**TASK**
Return an exact copy of the lines from the one holding "Expand Feature List for Standard Package" to the end of the data, including both the starting and final lines. Leave the pictures out.

(Collected data)
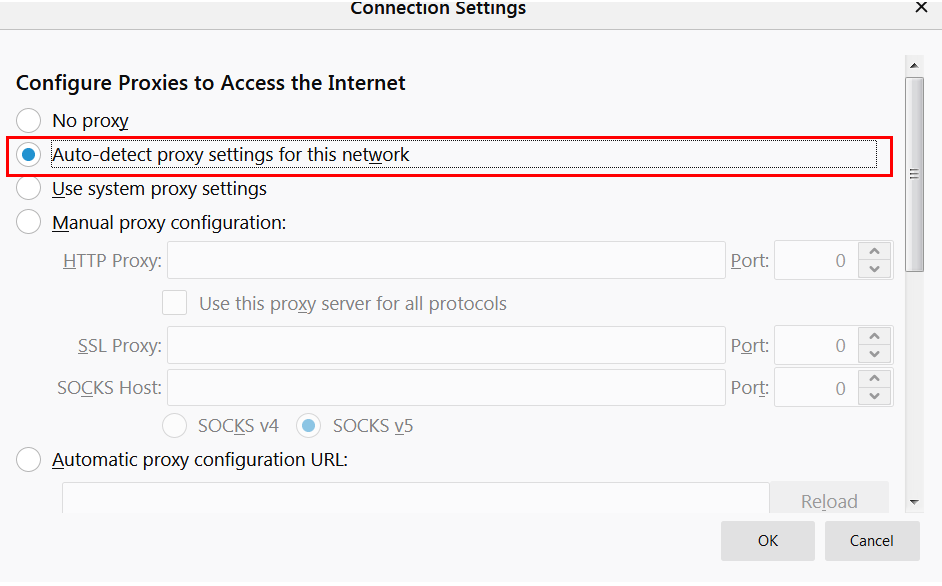Enable Manual proxy configuration
Viewport: 942px width, 586px height.
(29, 223)
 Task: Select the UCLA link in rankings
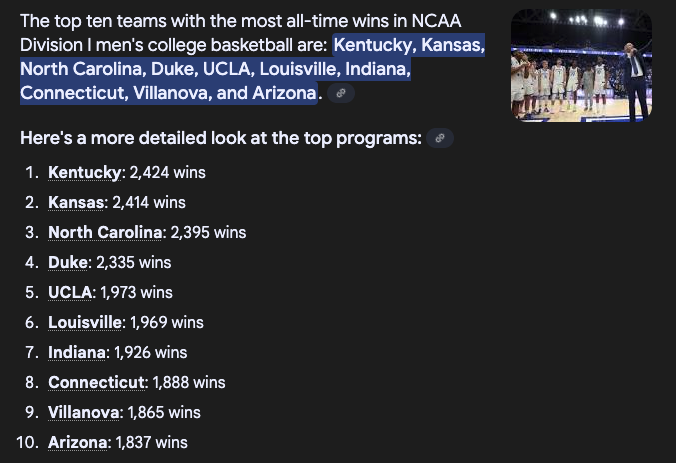[x=71, y=292]
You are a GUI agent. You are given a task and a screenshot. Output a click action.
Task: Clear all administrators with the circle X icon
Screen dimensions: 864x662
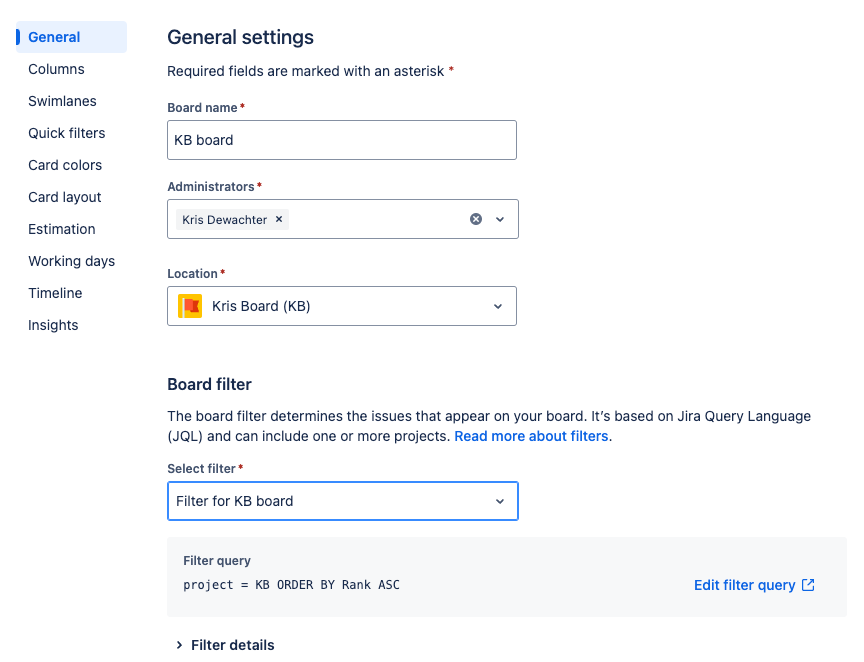[x=476, y=219]
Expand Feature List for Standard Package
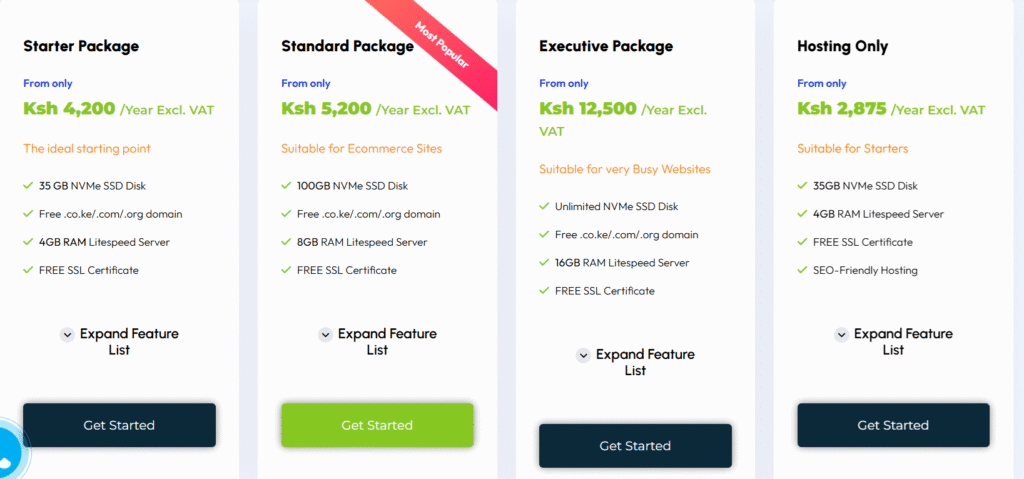Viewport: 1024px width, 479px height. click(377, 342)
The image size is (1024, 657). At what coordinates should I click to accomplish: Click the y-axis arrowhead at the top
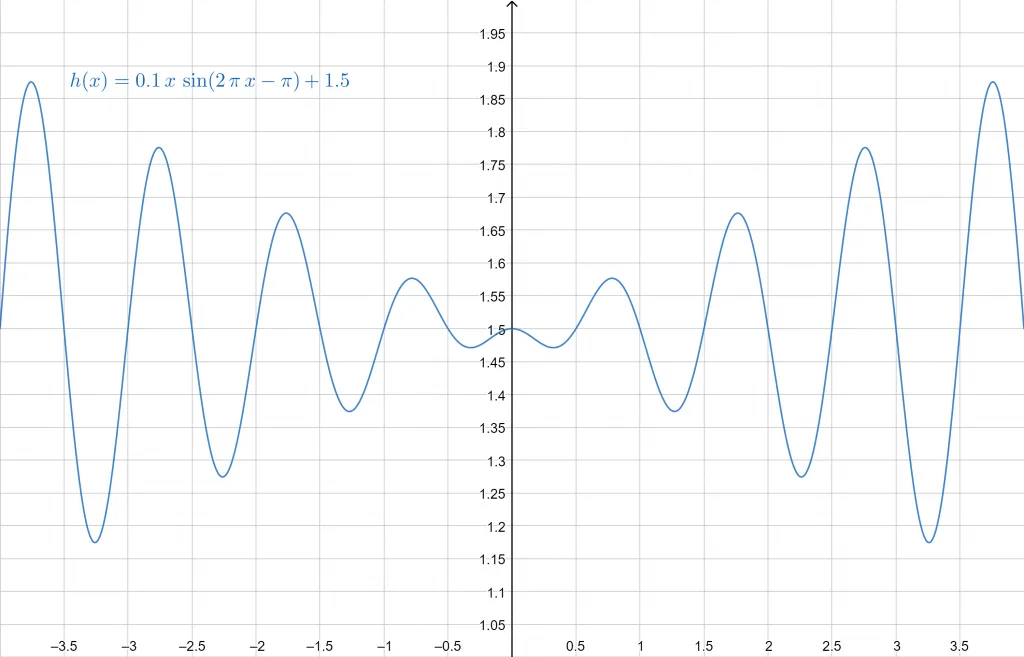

**RESULT**
Expand Feature List for Standard Package
Viewport: 1024px width, 479px height. click(377, 342)
The image size is (1024, 657). At what coordinates should I click to accomplish: Click the y-axis arrowhead at the top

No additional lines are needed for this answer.